▸ PROBLEM DETAILS
From first line to last, retype the data exactly.

▸ DATA SECTION
----------

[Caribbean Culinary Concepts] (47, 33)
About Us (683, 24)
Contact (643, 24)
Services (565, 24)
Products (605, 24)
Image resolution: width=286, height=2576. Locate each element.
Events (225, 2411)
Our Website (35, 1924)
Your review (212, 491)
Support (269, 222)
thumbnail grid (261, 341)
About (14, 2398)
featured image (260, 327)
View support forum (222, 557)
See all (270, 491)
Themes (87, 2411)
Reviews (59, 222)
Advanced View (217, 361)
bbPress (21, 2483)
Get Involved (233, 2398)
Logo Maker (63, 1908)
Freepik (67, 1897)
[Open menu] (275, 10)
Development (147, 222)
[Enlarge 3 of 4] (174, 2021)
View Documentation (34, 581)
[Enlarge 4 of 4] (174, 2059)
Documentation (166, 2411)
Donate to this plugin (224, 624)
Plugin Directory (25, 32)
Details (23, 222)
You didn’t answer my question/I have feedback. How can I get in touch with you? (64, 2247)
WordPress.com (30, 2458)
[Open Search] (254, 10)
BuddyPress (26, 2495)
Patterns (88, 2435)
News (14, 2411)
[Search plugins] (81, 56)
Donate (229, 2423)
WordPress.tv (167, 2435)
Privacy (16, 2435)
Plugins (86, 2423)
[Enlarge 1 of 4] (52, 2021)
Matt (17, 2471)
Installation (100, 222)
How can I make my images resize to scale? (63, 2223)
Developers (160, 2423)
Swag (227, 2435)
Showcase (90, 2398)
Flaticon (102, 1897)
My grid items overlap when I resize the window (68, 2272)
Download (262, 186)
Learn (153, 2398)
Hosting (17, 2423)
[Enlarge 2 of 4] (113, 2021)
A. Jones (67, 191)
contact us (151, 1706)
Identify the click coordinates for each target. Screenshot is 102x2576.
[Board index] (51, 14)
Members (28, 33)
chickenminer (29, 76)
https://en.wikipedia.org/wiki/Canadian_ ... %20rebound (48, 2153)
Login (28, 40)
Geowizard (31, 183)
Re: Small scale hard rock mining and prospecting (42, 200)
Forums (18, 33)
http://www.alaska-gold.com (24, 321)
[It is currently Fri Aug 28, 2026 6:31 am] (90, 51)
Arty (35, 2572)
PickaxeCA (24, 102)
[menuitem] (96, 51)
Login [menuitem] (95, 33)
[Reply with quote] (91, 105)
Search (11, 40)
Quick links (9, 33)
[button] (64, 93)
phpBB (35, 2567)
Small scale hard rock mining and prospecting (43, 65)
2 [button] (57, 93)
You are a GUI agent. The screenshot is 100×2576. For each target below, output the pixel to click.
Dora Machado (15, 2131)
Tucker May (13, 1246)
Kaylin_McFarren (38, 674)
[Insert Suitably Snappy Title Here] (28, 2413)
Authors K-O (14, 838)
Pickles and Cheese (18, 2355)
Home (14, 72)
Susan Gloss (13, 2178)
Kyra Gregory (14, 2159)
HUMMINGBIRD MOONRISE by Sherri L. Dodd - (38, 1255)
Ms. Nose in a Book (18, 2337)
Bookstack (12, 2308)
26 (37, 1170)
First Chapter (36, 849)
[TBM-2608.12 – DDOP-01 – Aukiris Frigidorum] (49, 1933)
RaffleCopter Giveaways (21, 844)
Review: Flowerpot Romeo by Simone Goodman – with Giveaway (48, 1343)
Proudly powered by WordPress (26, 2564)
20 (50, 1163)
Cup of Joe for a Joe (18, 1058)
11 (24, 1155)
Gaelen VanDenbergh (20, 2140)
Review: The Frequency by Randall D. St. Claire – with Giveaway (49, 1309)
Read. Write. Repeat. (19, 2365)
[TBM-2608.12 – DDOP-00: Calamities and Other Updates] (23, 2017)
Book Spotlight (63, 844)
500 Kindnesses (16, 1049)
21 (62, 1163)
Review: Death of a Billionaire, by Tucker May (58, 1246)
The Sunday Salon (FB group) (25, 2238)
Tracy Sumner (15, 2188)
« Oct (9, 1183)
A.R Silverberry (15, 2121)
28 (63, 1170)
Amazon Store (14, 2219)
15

----------

▸ YOUR RESPONSE
[Caribbean Culinary Concepts] (47, 33)
About Us (683, 24)
Contact (643, 24)
Services (565, 24)
Products (605, 24)
Image resolution: width=286, height=2576. Locate each element.
Events (225, 2411)
Our Website (35, 1924)
Your review (212, 491)
Support (269, 222)
thumbnail grid (261, 341)
About (14, 2398)
featured image (260, 327)
View support forum (222, 557)
See all (270, 491)
Themes (87, 2411)
Reviews (59, 222)
Advanced View (217, 361)
bbPress (21, 2483)
Get Involved (233, 2398)
Logo Maker (63, 1908)
Freepik (67, 1897)
[Open menu] (275, 10)
Development (147, 222)
[Enlarge 3 of 4] (174, 2021)
View Documentation (34, 581)
[Enlarge 4 of 4] (174, 2059)
Documentation (166, 2411)
Donate to this plugin (224, 624)
Plugin Directory (25, 32)
Details (23, 222)
You didn’t answer my question/I have feedback. How can I get in touch with you? (64, 2247)
WordPress.com (30, 2458)
[Open Search] (254, 10)
BuddyPress (26, 2495)
Patterns (88, 2435)
News (14, 2411)
[Search plugins] (81, 56)
Donate (229, 2423)
WordPress.tv (167, 2435)
Privacy (16, 2435)
Plugins (86, 2423)
[Enlarge 1 of 4] (52, 2021)
Matt (17, 2471)
Installation (100, 222)
How can I make my images resize to scale? (63, 2223)
Developers (160, 2423)
Swag (227, 2435)
Showcase (90, 2398)
Flaticon (102, 1897)
My grid items overlap when I resize the window (68, 2272)
Download (262, 186)
Learn (153, 2398)
Hosting (17, 2423)
[Enlarge 2 of 4] (113, 2021)
A. Jones (67, 191)
contact us (151, 1706)
Identify the click coordinates for each target. Screenshot is 102x2576.
[Board index] (51, 14)
Members (28, 33)
chickenminer (29, 76)
https://en.wikipedia.org/wiki/Canadian_ ... %20rebound (48, 2153)
Login (28, 40)
Geowizard (31, 183)
Re: Small scale hard rock mining and prospecting (42, 200)
Forums (18, 33)
http://www.alaska-gold.com (24, 321)
[It is currently Fri Aug 28, 2026 6:31 am] (90, 51)
Arty (35, 2572)
PickaxeCA (24, 102)
[menuitem] (96, 51)
Login [menuitem] (95, 33)
[Reply with quote] (91, 105)
Search (11, 40)
Quick links (9, 33)
[button] (64, 93)
phpBB (35, 2567)
Small scale hard rock mining and prospecting (43, 65)
2 [button] (57, 93)
You are a GUI agent. The screenshot is 100×2576. For each target below, output the pixel to click.
Dora Machado (15, 2131)
Tucker May (13, 1246)
Kaylin_McFarren (38, 674)
[Insert Suitably Snappy Title Here] (28, 2413)
Authors K-O (14, 838)
Pickles and Cheese (18, 2355)
Home (14, 72)
Susan Gloss (13, 2178)
Kyra Gregory (14, 2159)
HUMMINGBIRD MOONRISE by Sherri L. Dodd - (38, 1255)
Ms. Nose in a Book (18, 2337)
Bookstack (12, 2308)
26 (37, 1170)
First Chapter (36, 849)
[TBM-2608.12 – DDOP-01 – Aukiris Frigidorum] (49, 1933)
RaffleCopter Giveaways (21, 844)
Review: Flowerpot Romeo by Simone Goodman – with Giveaway (48, 1343)
Proudly powered by WordPress (26, 2564)
20 (50, 1163)
Cup of Joe for a Joe (18, 1058)
11 (24, 1155)
Gaelen VanDenbergh (20, 2140)
Review: The Frequency by Randall D. St. Claire – with Giveaway (49, 1309)
Read. Write. Repeat. (19, 2365)
[TBM-2608.12 – DDOP-00: Calamities and Other Updates] (23, 2017)
Book Spotlight (63, 844)
500 Kindnesses (16, 1049)
21 (62, 1163)
Review: Death of a Billionaire, by Tucker May (58, 1246)
The Sunday Salon (FB group) (25, 2238)
Tracy Sumner (15, 2188)
« Oct (9, 1183)
A.R Silverberry (15, 2121)
28 (63, 1170)
Amazon Store (14, 2219)
15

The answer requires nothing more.